Arrêt du 18 février 2003
IIe Cour civile

MM. et Mme les Juges fédéraux Raselli, Président, Meyer et Hohl.
Greffier: M. Fellay

Bernard Rappaz, 3977 Granges VS,
demandeur et recourant, représenté par Me Aba Neeman, avocat, case postale
1224, 1870 Monthey 2,

contre

Imprimerie Moderne SA Sion, rue de l'Industrie 13, 1950 Sion,
défenderesse et intimée, représentée par Me Hildebrand de Riedmatten, avocat,
avenue Ritz 33, case postale 2135, 1950 Sion 2.

droit de réponse selon les art. 28g ss CC,

recours en réforme contre le jugement de la Cour civile II du Tribunal
cantonal du canton du Valais du 2 octobre 2002.

Faits:

A.
Dans le courant du printemps 2002, le journal "Le Nouvelliste" a publié
plusieurs articles en relation avec le chanvre, intitulés "A l'école des
joints", "Trouver un joint", "Dealer en liberté", "Le stock de Bernard Rappaz
est à la centrale de Chavalon", "Le stock de Rappaz caché à 'Chanvralon'!",
"Les 100 jours du juge" et "Indésirables joints!".

A une date indéterminée, Bernard Rappaz a sollicité du journal un droit de
réponse, produisant un texte à publier de 9 pages A4 manuscrites (environ
16'000 caractères).

Le 16 mai 2002, la société Imprimerie Moderne SA, éditrice du journal
(ci-après: la société) a refusé de publier le texte proposé à titre de droit
de réponse, aux motifs que celui-ci ne pouvait porter sur un ensemble
d'articles, qu'il était plus un "plaidoyer complet pour le chanvre et la
libéralisation du cannabis" qu'un droit de réponse, et qu'il était trop long.

B.
Le 10 juin 2002, Bernard Rappaz a déposé devant le Tribunal cantonal du
canton du Valais une demande en exécution du droit de réponse contre la
société, concluant à la publication de son texte dans la teneur que justice
dirait.

Par jugement du 2 octobre 2002, la Cour civile II du Tribunal cantonal a
rejeté l'action dans la mesure où elle était recevable.

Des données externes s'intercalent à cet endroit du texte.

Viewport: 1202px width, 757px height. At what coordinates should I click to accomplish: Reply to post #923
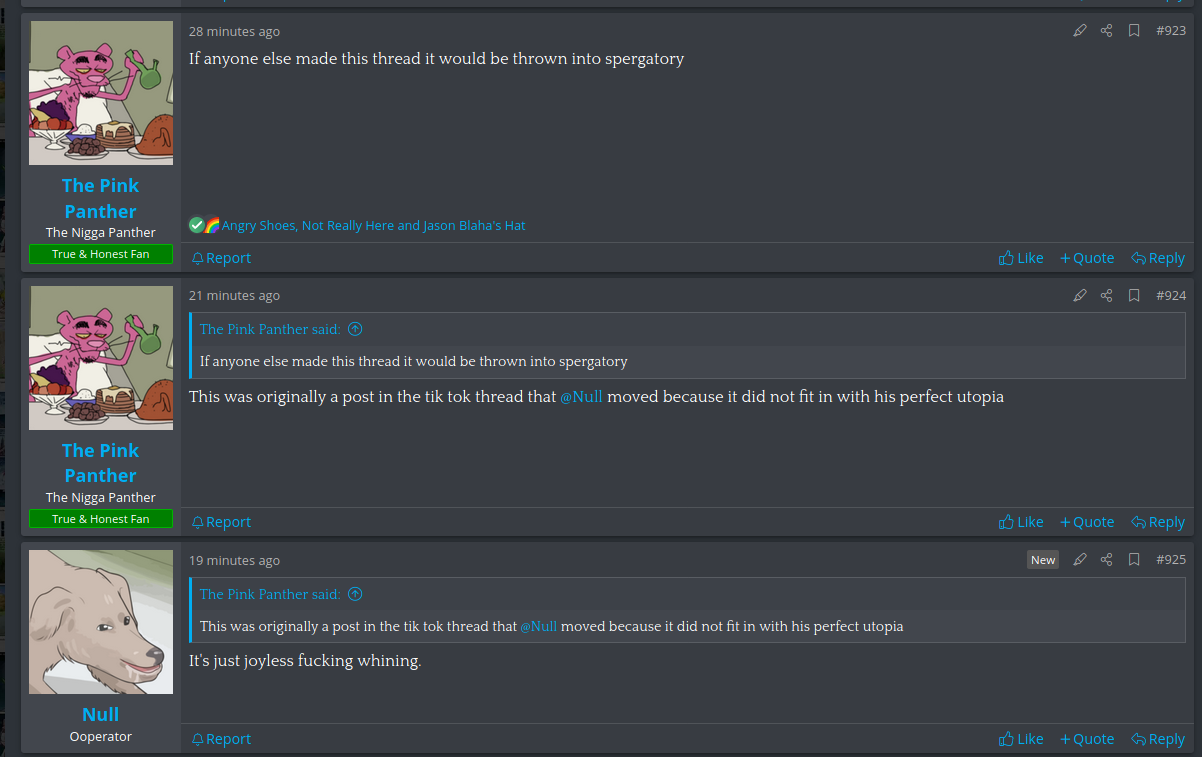coord(1158,258)
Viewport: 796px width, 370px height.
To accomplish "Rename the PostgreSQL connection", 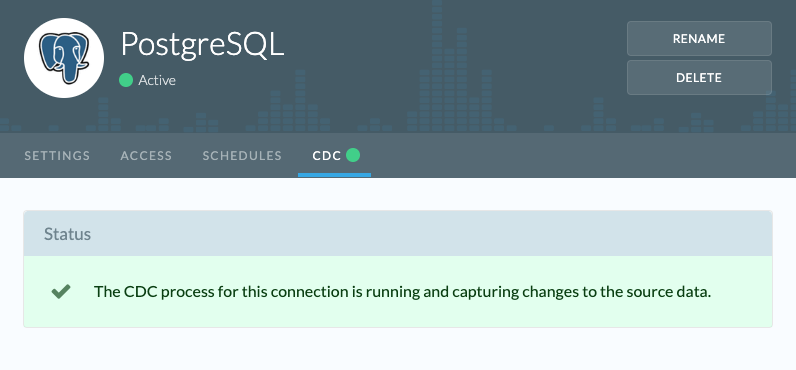I will 699,39.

Elle a considéré en
substance que les droits de la personnalité du demandeur n'avaient nullement
été mis en cause, car soit l'article incriminé ne mentionnait pas son nom,
soit il contenait un jugement de valeur (trafiquant, "enfumer des milliers de
consommateurs", chanvrier), soit il relatait des faits notoires confirmés par
la police (50 tonnes de chanvre saisies, le dossier Rappaz), soit il faisait
état d'une appréciation (40 millions de francs). En outre, le texte de
réponse proposé ne se bornait pas à opposer la version des faits du
demandeur, mais contenait des jugements de valeur. De plus, il n'était pas
concis et consistait en un plaidoyer pour la libéralisation du cannabis en
Suisse et pour présenter son auteur sous un jour favorable. Enfin, il y avait
abus de droit de la part du demandeur, qui cherchait à utiliser le droit de
réponse à des fins manifestement étrangères à la protection de la
personnalité. La cour cantonale a estimé par ailleurs qu'elle ne pouvait
modifier le texte proposé, car elle aurait dû le reformuler complètement en
jouant les écrivains publics.

C.
Par acte du 4 novembre 2002, le demandeur a interjeté un recours en réforme
au Tribunal fédéral contre le jugement cantonal. Il conclut principalement à
son  annulation et au renvoi de la cause à l'autorité cantonale pour qu'elle
détermine les modalités du droit de réponse. Subsidiairement, il requiert le
Tribunal fédéral d'ordonner la publication du texte suivant:

Bernard Rappaz conteste les faits présentés le concernant dans le Nouvelliste
entre le mois de mars et d'avril de cette année et notamment ceux mentionnés
dans l'article intitulé "Le Stock de Bernard Rappaz caché à 'Chanvralon'".
L'intéressé tient à souligner que sur les 40 tonnes de chanvre saisies, 26
tonnes de chanvre en vrac de la récolte de 2001, étaient destinées à la
production de 130 kilos d'huile essentielle, produit à teneur extrêmement
faible en THC valant environ 300'000 francs. La valeur du stock total est
donc bien inférieure à celle donnée par la police qui estime cette
marchandise à sa valeur sur le marché des stupéfiants.
Sur le principe du droit à une réponse, le recourant ne s'en prend plus qu'à
quatre articles. Invoquant une violation de l'art. 28g al. 1 CC, il soutient
que le terme "trafiquant", le "taux de THC" indiqué, la "valeur du stock
saisi" sont bien des faits et que, partant, la décision cantonale doit être
annulée ou réformée. Invoquant l'art. 28h CC, il estime qu'il a la faculté de
modifier le texte de sa réponse même au stade du recours en réforme au
Tribunal fédéral; le texte qu'il avait proposé contenait certes des éléments
qui ne relevaient pas des faits, mais d'appréciations personnelles;
cependant, le juge n'avait pas le droit de le débouter de sa demande qui
était partiellement justifiée.

Une réponse au recours n'a pas été demandée.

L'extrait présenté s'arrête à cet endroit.